Back in 2002, a small piece of society’s idealized vision for the future became reality. This year was the debut of the first production Roombas, those autonomous robotic vacuum cleaners shaped like a supersized hockey puck that can find its way around an obstacle-filled room to sweep floors with AI guidance and indoor positioning tech. Having these robotic cleaning aids created by consumer robot manufacturer iRobot was seen as a mark of efficient (or “lazy”) geekiness. After several generations of evolution, a new Roomba i7+ is being previewed by iRobot. It looks like other Roombas before, but has new tricks.
TechCrunch has it that the Roomba i7+ is, in the words of iRobot co-founder and CEO Colin Angle, the first model of their smart home cleaner to most closely approach their ideal concept of the machine. “This is the Roomba I’ve always wanted to make,” Angle proudly declares. The reason why is plain to see once the new model is in action. While obstacle avoidance and room navigation is the Roomba’s bread and butter, the i7+ goes even further by actually memorizing its route and being able to retrace its “steps”. This was built up from the Roomba’s past versions.
The last major development of that feature in the Roomba series before this breakthrough on the i7+ was on its immediate predecessor the Series 900. Introduced in 2015, the “Clean Mapping” ability enabled a Roomba to map out a house’s interior floor area, thus enabling it to cover larger distances in cleaning and still be able to make its way back to its recharge dock.

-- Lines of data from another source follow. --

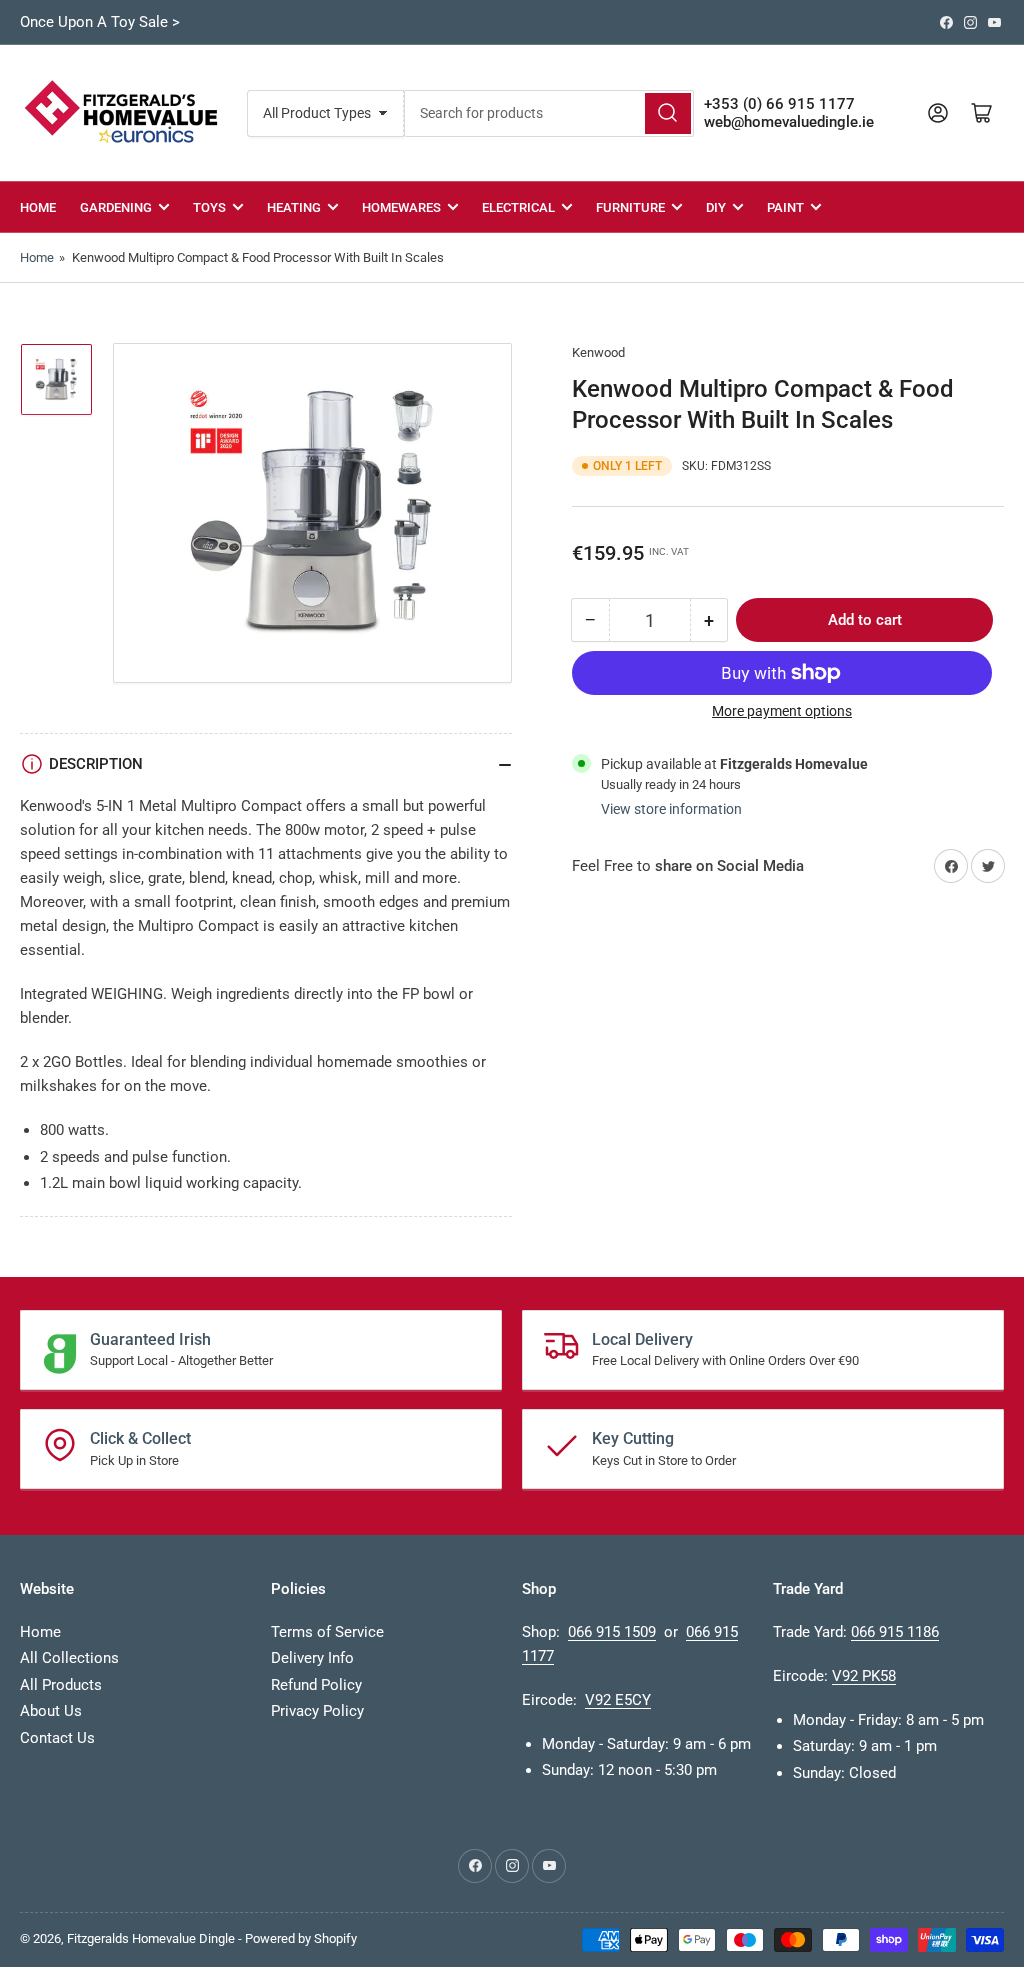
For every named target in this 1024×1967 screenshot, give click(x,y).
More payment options (782, 711)
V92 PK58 (864, 1676)
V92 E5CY (618, 1700)
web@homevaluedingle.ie (789, 122)
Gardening (116, 207)
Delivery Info (312, 1658)
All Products (61, 1685)
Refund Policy (316, 1685)
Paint (785, 207)
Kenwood (598, 352)
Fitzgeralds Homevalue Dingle (151, 1938)
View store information (671, 809)
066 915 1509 (612, 1632)
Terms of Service (327, 1632)
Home (38, 207)
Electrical (518, 207)
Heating (294, 207)
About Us (51, 1711)
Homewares (401, 207)
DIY (716, 207)
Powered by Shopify (301, 1938)
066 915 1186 (895, 1632)
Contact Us (57, 1738)
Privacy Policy (317, 1711)
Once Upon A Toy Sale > (100, 22)
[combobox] (549, 113)
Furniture (630, 207)
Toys (209, 207)
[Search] (668, 113)
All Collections (69, 1658)
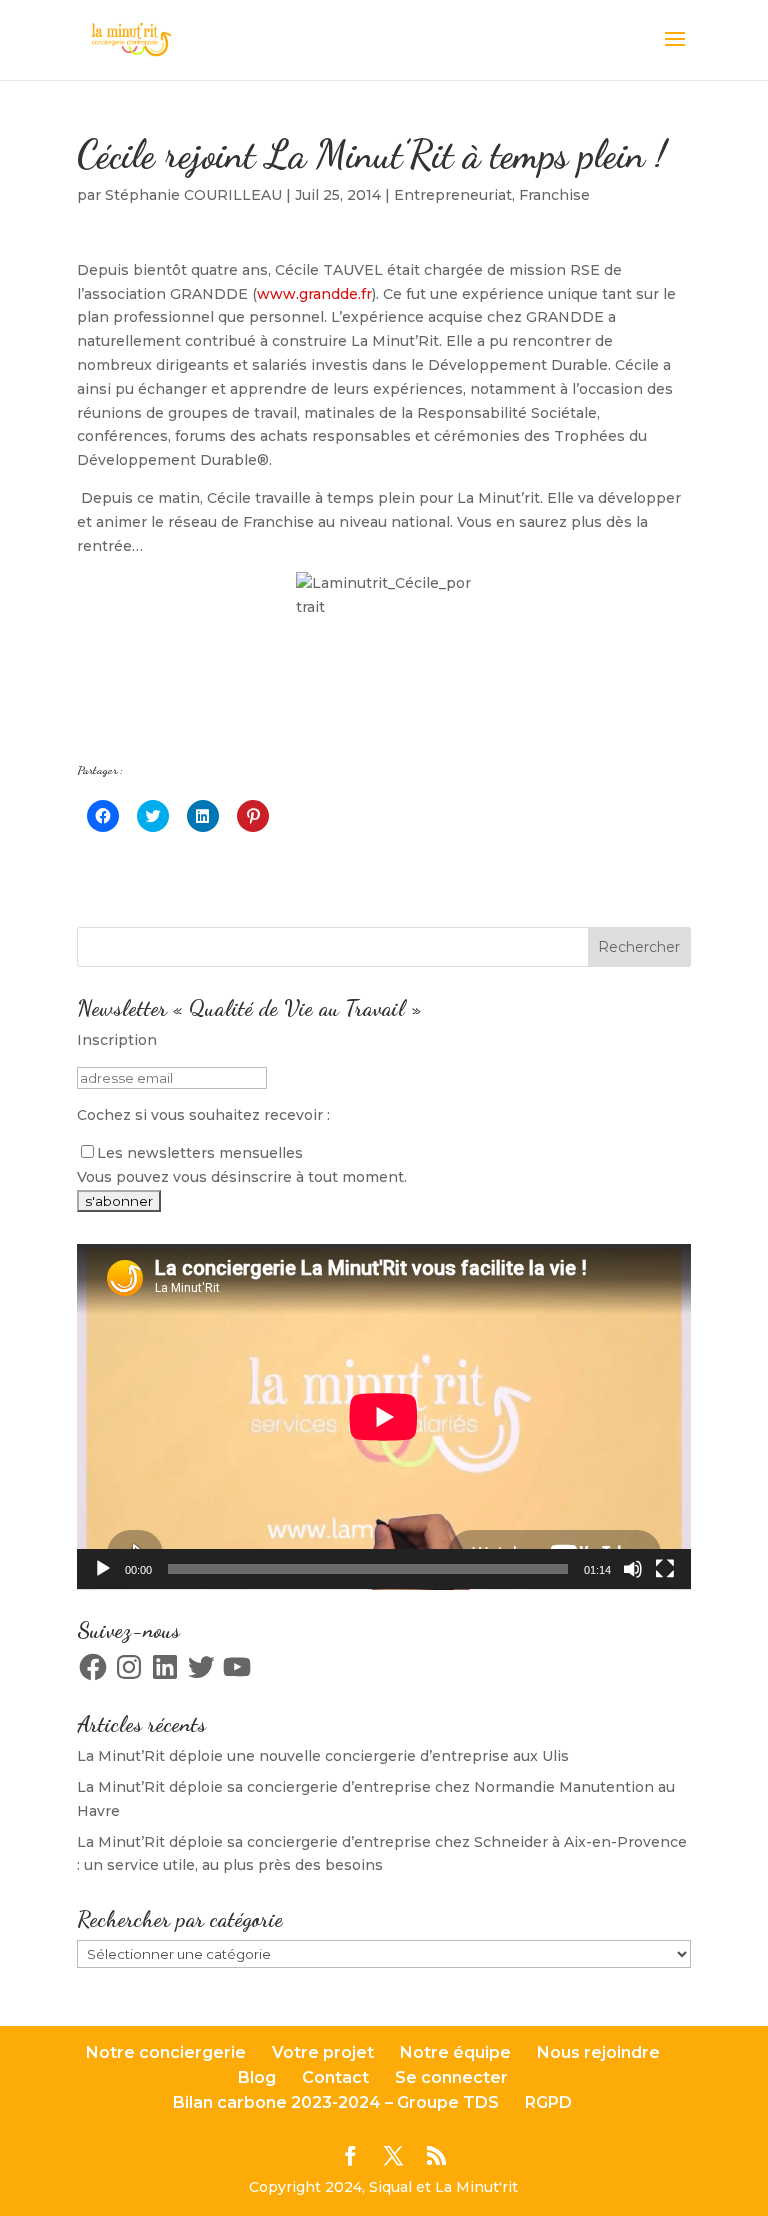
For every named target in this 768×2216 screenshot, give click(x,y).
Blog (257, 2077)
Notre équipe (455, 2052)
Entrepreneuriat (453, 195)
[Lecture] (103, 1569)
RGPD (548, 2102)
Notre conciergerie (166, 2052)
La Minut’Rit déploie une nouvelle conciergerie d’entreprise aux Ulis (323, 1756)
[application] (384, 1417)
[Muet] (633, 1569)
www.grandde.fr (314, 294)
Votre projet (323, 2052)
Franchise (554, 195)
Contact (335, 2077)
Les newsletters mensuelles (200, 1153)
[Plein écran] (665, 1569)
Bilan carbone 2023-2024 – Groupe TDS (336, 2102)
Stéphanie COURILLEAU (193, 195)
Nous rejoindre (598, 2052)
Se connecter (451, 2077)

Now, the i7+ version of Clean Mapping can recognize rooms, unlike with the Series 900 that cannot memorize room layouts and must remap every time.
After all, with the Roomba i7+ boasting 50 times the computing power of the Series 900, it can remember a lot and store these “memories” as data. This effectively gives the i7+ a further extended service life, whereas previous Roomba models tend to get swapped out every two to three years like most “planned obsolescence” smartphones. “It’s much more of a platform at this point,” remarks Angle. “We can improve your robot, and you should expect the robot to be more of a software product.” Another improvement on the system is that its standby dock is now able to automatically empty the dust bin of a parked Roomba, leaving users to simply clean out the dock’s main dust storage occasionally.
iRobot now has the Roomba i7+ up for presale order, at $699 per unit. The clean base dock adds another $299 to the tag. Orders will start shipping this September.